Physical activity is associated with a reduction in the risk of developing type 2 diabetes across BMI categories in men and women, as well as in abdominally lean and obese men and women.Methods
- The InterAct case–cohort study consists of 12,403 incident type 2 diabetes cases and a randomly selected subcohort of 16,154 individuals, drawn from a total cohort of 340,234 participants with 3.99 million person–years of follow–up.
- Physical activity was assessed by a four–category index.
- Obesity was measured by BMI and waist circumference (WC).
- Associations between physical activity, obesity and case–ascertained incident type 2 diabetes were analysed by Cox regression after adjusting for educational level, smoking status, alcohol consumption and energy intake.
- In combined analyses, individuals were stratified according to physical activity level, BMI and WC.

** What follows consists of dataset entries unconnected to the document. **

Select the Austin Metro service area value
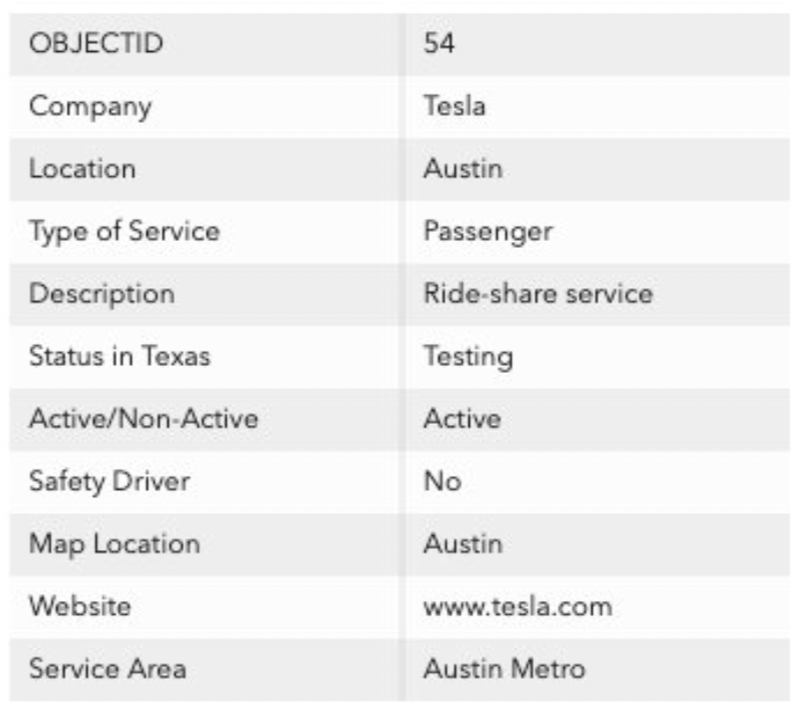The width and height of the screenshot is (798, 724). click(504, 668)
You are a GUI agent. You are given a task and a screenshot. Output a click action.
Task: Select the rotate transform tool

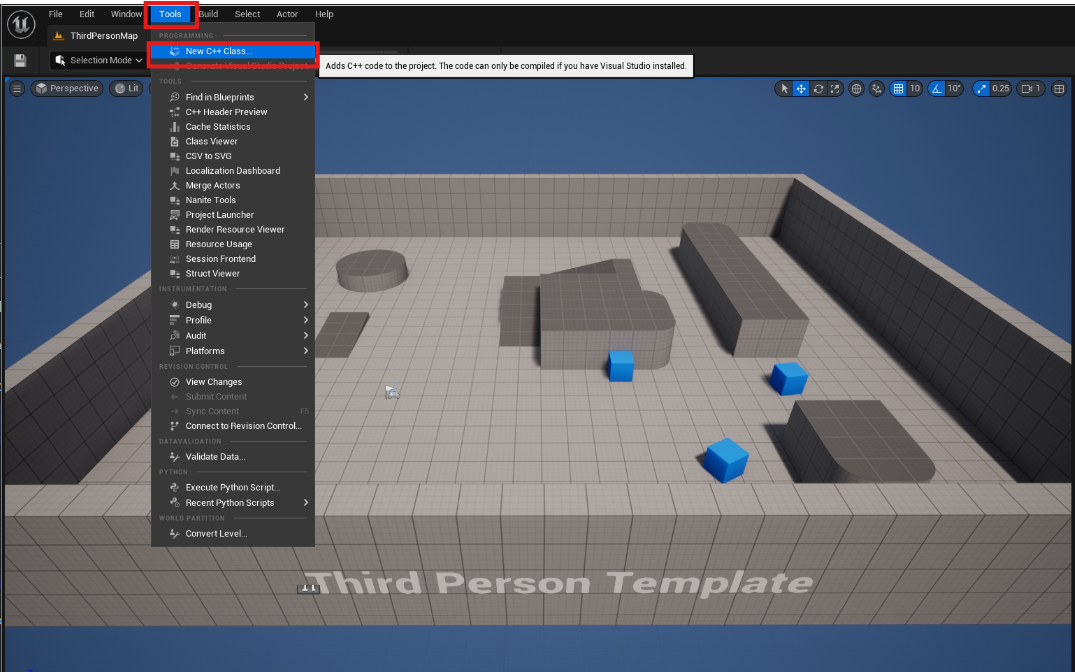(x=818, y=89)
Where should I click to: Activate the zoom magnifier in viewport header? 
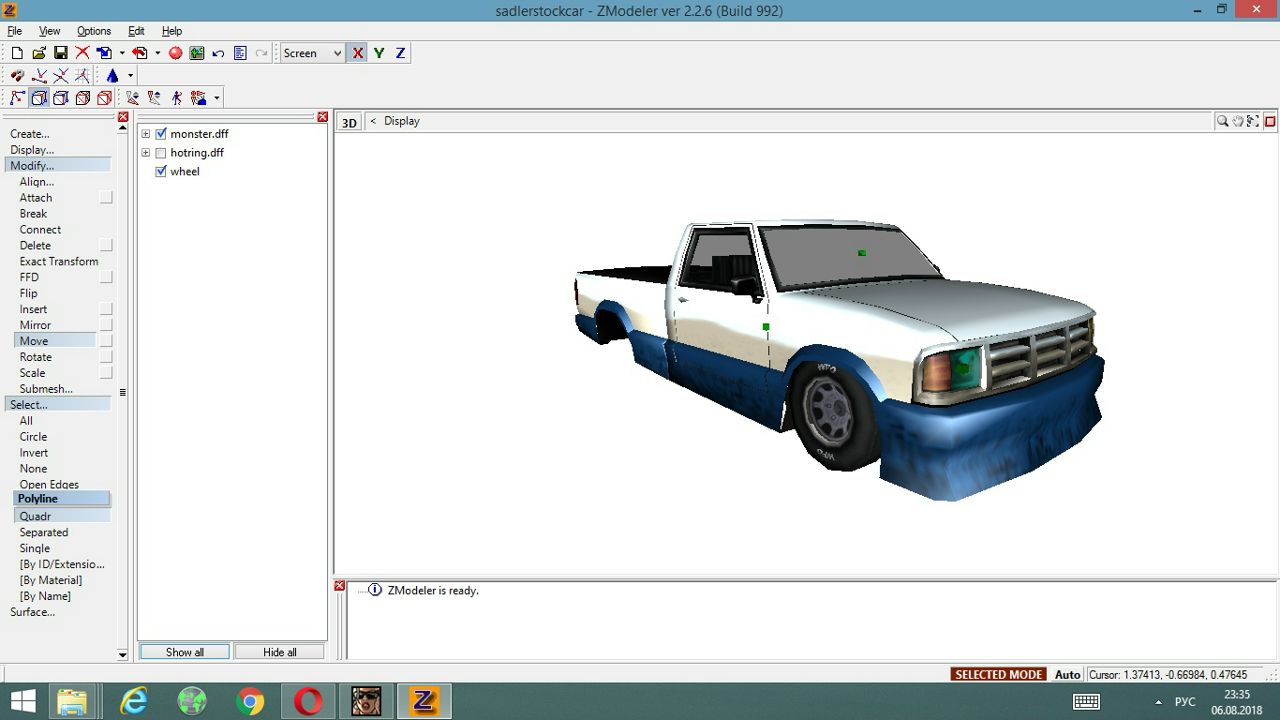[1222, 121]
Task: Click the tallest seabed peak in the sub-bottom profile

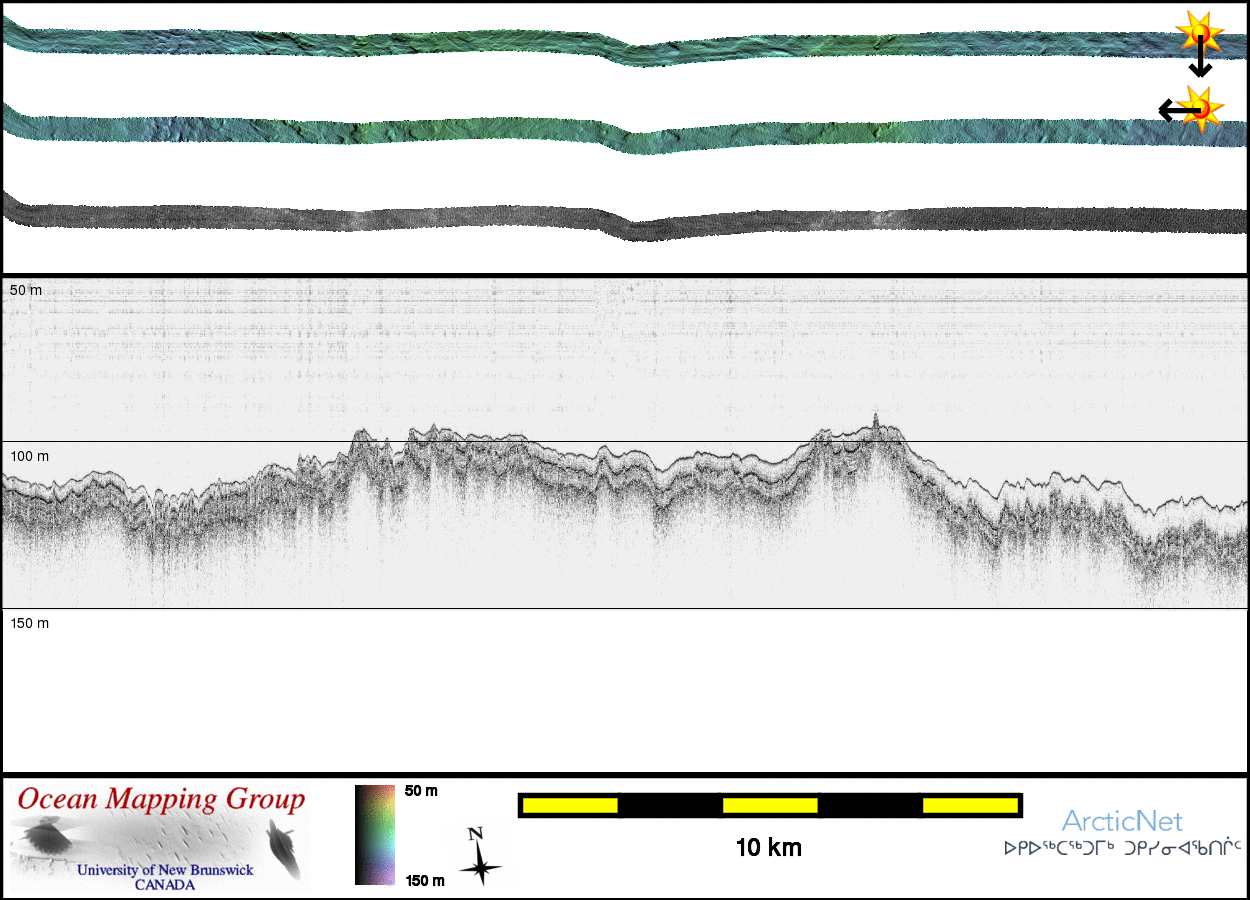Action: coord(875,418)
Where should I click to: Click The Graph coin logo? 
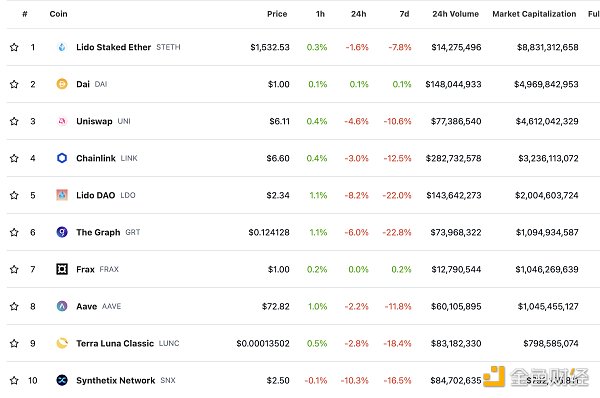click(62, 232)
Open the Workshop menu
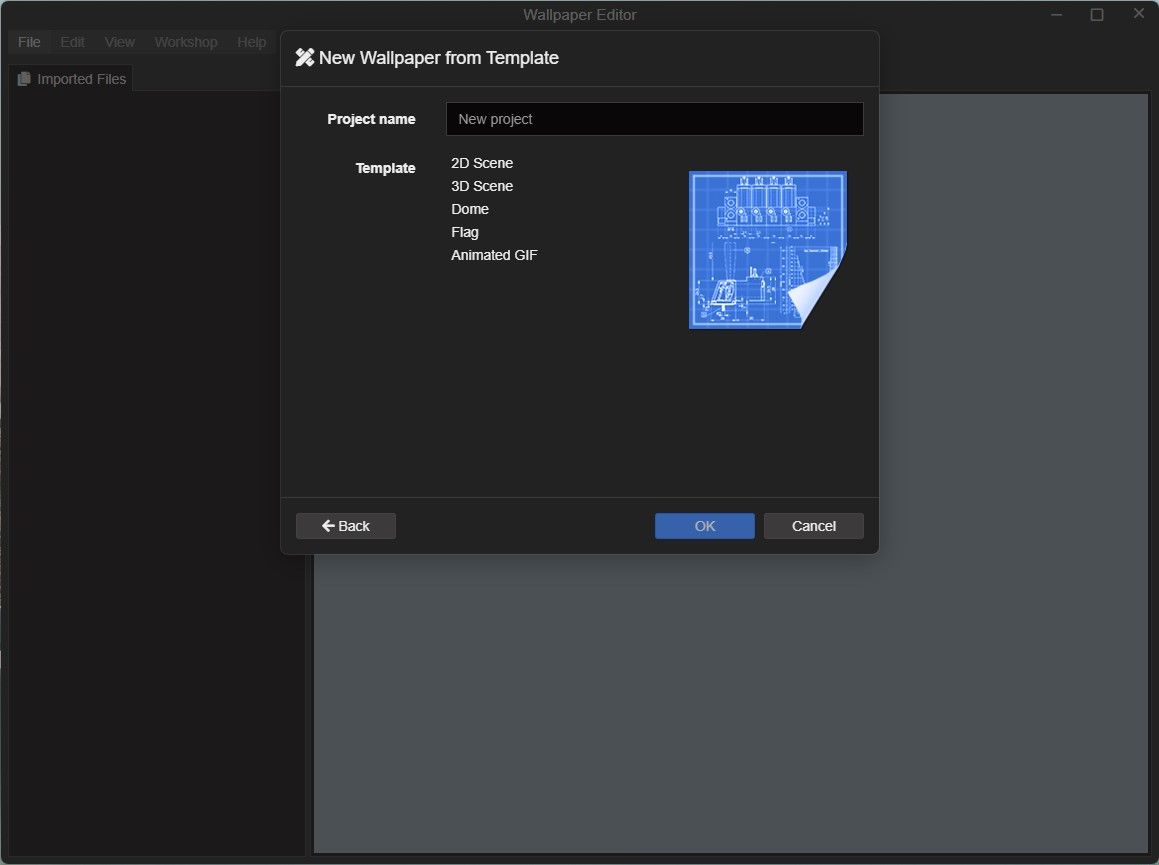This screenshot has width=1159, height=865. (x=185, y=42)
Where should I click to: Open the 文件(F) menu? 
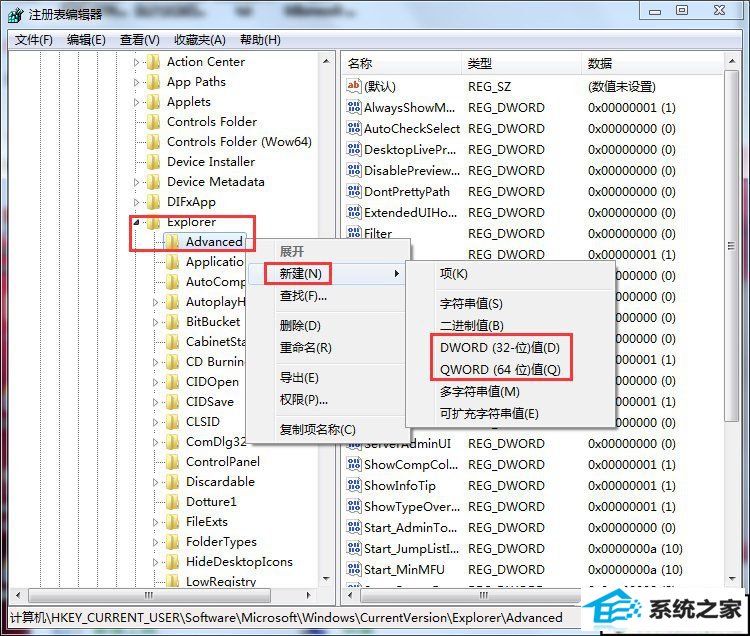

- A one–category difference in physical activity (equivalent to approximately 460 and 365 kJ/day in men and women, respectively) was independently associated with a 13% (HR 0.87, 95% CI 0.80, 0.94) and 7% (HR 0.93, 95% CI 0.89, 0.98) relative reduction in the risk of type 2 diabetes in men and women, respectively.
- Lower levels of physical activity were associated with an increased risk of diabetes across all strata of BMI.
- Comparing inactive with active individuals, the HRs were 1.44 (95% CI 1.11, 1.87) and 1.38 (95% CI 1.17, 1.62) in abdominally lean and obese inactive men, respectively, and 1.57 (95% CI 1.19, 2.07) and 1.19 (95% CI 1.01, 1.39) in abdominally lean and obese inactive women, respectively.